With Nigeria’s power generation at perhaps an all-time low, President Umaru Yar’Adua announced Friday in Paris that his administration would formally declare an emergency in the country’s power sector next month, the Nigerian state house said in a statement.
Responding to concerns expressed by prospective French investors over current power supply problems in Nigeria, President Yar’Adua said that under the emergency, which will be in force for three years, the federal and state governments would set aside US$5 billion for the rehabilitation and expansion of Nigeria’s power generation, transmission and distribution infrastructure.
The President told the gathering of French businessmen that after the three-year emergency period, Nigeria’s generation and distribution infrastructure would be privatised, while its transmission infrastructure would remain under the control of a state-owned company.
He said that Nigeria would seek additional financing from international finance institutions for the rehabilitation and expansion of its power infrastructure, adding that his administration intended to establish a proper foundation for the increment of Nigeria’s power generation capacity to about 50,000 megawatts by the year 2020.
President Yar’Adua had said, during his electioneering campaign last year, that he would immediately declare a power emergency on assumption of office, as part of measures aimed at raising power generation in the country.
Nigeria, Africa’s most populous nation of 140 million, currently generates far less than 2,000 megawatts of electricity, which is not less than enough to power the economic capital city of Lagos.
The low generation has led to massive load shedding (power outages) in recent times, triggering widespread calls on the President to declare the emergency.

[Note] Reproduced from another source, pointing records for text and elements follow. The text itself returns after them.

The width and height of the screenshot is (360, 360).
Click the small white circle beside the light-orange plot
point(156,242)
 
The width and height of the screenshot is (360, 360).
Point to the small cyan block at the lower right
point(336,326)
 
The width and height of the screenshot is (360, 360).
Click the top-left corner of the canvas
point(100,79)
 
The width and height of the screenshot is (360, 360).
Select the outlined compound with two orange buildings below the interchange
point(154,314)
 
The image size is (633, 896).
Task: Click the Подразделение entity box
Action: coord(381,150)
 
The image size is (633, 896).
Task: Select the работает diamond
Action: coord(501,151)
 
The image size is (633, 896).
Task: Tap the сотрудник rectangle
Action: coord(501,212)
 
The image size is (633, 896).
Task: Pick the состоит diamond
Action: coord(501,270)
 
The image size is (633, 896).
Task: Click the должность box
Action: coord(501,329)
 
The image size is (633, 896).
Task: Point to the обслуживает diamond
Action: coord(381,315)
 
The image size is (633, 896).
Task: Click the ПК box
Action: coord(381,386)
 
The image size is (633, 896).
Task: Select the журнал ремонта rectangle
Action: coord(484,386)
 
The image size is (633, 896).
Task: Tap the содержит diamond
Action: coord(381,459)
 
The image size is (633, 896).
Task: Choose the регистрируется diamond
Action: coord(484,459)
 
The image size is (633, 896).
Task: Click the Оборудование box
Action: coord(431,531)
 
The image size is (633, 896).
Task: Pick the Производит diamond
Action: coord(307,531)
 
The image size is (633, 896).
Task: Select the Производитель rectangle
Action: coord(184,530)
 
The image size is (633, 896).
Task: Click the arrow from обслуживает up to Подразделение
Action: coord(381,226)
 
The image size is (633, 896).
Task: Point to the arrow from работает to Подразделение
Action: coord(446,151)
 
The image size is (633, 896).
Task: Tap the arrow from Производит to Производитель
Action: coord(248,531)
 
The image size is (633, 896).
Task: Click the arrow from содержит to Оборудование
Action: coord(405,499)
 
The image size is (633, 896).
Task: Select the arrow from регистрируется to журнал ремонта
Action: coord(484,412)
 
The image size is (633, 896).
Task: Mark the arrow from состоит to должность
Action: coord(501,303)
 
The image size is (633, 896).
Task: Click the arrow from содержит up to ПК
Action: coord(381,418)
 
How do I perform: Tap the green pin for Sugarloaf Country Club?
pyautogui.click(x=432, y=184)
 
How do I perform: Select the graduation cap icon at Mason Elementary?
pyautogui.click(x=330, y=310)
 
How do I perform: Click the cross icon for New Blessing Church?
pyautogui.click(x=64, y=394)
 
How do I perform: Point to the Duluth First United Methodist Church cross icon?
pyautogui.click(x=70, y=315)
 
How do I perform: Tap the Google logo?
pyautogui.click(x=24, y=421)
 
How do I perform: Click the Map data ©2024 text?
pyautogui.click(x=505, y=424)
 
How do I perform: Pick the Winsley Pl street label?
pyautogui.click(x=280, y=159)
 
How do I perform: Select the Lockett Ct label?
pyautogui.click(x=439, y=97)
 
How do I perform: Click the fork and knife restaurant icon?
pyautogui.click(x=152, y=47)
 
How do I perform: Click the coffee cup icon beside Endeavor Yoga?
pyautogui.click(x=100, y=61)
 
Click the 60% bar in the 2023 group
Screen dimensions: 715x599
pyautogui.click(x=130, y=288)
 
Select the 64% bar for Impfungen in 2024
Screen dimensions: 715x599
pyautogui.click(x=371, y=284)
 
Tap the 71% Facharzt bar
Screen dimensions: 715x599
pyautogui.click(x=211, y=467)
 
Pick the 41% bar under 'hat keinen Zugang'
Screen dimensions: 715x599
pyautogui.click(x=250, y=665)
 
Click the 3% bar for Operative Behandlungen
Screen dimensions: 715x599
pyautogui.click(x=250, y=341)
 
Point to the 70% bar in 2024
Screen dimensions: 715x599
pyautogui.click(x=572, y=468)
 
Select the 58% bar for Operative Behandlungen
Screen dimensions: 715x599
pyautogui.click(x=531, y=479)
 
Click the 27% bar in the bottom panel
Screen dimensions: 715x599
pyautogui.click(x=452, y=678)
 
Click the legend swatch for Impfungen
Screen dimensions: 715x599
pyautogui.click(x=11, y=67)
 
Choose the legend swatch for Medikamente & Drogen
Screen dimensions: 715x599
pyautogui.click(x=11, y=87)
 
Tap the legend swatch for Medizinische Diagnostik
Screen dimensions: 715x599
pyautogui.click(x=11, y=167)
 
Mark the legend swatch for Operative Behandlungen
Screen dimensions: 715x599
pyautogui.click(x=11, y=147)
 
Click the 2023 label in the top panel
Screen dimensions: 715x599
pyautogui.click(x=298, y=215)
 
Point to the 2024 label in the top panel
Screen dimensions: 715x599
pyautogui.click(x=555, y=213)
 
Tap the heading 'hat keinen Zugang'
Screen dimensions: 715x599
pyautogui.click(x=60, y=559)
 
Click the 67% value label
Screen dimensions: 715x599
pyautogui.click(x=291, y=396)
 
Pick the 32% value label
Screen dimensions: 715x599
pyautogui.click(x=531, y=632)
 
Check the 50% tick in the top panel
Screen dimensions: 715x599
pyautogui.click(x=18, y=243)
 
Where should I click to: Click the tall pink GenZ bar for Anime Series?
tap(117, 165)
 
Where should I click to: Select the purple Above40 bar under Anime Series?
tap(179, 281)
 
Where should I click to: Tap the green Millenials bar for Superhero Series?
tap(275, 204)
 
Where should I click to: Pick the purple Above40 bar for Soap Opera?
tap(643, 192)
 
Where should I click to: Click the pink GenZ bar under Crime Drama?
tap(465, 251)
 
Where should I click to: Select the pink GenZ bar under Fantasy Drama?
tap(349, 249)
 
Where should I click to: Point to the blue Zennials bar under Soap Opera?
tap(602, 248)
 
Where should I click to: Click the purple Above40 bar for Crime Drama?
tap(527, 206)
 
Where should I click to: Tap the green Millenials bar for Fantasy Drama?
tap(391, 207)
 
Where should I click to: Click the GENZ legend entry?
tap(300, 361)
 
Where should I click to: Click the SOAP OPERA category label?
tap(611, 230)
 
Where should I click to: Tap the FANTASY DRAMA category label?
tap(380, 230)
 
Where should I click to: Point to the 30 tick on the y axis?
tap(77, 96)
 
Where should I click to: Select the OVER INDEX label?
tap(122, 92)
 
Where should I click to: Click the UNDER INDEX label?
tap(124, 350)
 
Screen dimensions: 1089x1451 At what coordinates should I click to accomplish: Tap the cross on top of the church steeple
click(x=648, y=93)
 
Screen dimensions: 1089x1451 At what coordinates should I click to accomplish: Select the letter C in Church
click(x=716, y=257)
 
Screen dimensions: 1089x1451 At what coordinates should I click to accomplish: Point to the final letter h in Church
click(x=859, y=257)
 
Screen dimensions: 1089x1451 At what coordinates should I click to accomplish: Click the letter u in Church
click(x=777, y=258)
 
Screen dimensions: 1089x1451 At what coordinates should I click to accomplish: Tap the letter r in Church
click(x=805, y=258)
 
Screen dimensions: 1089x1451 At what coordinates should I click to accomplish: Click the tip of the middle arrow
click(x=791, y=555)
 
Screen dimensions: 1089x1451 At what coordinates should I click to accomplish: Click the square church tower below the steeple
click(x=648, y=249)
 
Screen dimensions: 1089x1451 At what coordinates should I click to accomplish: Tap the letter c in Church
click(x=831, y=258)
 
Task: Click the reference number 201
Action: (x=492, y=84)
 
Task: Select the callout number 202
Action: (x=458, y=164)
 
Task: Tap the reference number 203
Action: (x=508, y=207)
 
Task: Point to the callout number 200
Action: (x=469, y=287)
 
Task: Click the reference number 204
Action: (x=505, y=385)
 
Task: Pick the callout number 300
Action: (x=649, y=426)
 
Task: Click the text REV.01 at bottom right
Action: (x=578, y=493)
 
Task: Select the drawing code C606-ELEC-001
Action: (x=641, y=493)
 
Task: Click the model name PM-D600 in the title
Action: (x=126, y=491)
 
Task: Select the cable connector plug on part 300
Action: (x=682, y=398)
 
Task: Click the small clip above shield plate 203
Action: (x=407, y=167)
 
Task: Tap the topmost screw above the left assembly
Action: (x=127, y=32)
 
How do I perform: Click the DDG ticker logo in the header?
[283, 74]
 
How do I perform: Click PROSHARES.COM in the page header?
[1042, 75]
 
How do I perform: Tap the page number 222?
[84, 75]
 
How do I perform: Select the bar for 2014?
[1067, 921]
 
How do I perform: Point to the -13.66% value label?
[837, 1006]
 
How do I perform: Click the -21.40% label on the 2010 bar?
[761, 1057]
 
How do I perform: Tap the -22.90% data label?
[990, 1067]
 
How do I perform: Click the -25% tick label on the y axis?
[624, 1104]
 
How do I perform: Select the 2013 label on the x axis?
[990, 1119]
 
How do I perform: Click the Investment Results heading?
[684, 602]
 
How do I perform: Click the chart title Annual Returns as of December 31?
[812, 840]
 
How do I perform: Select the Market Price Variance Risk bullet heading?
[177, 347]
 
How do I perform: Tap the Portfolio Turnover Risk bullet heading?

On the Niger Delta, the President said that a summit of all stakeholders in the region would take place next month, in furtherance of his administration’s efforts to address the causes of militancy and violent agitation in the area.
Before leaving Paris for Abuja, President Yar’Adua met with African Ambassadors to France.
He told them that as Africa’s representatives in one of the world’s major economies, they had a duty to make the continent’s case for equity to its development partners and to present its perspectives on the critical socio-economic, developmental and political issues in a fast-globalising world.
“In the reality of today’s world, you have a responsibility and obligation as Africans to form yourselves into a functional, pro-active and effective synergy to drive our continent’s quest for regeneration.
“In the spirit of our collective quest for enhanced continental integration and eventual Union Government, you are obliged to speak with a single, strong African voice on issues that pertain to the continent’s desire for the evolvement of a globally competitive regional economy.
“In that way, we can ensure that we work collectively to extricate Mother Africa from the vicious cycle of underdevelopment, endemic poverty and instability,” President Yar’Adua told the Ambassadors.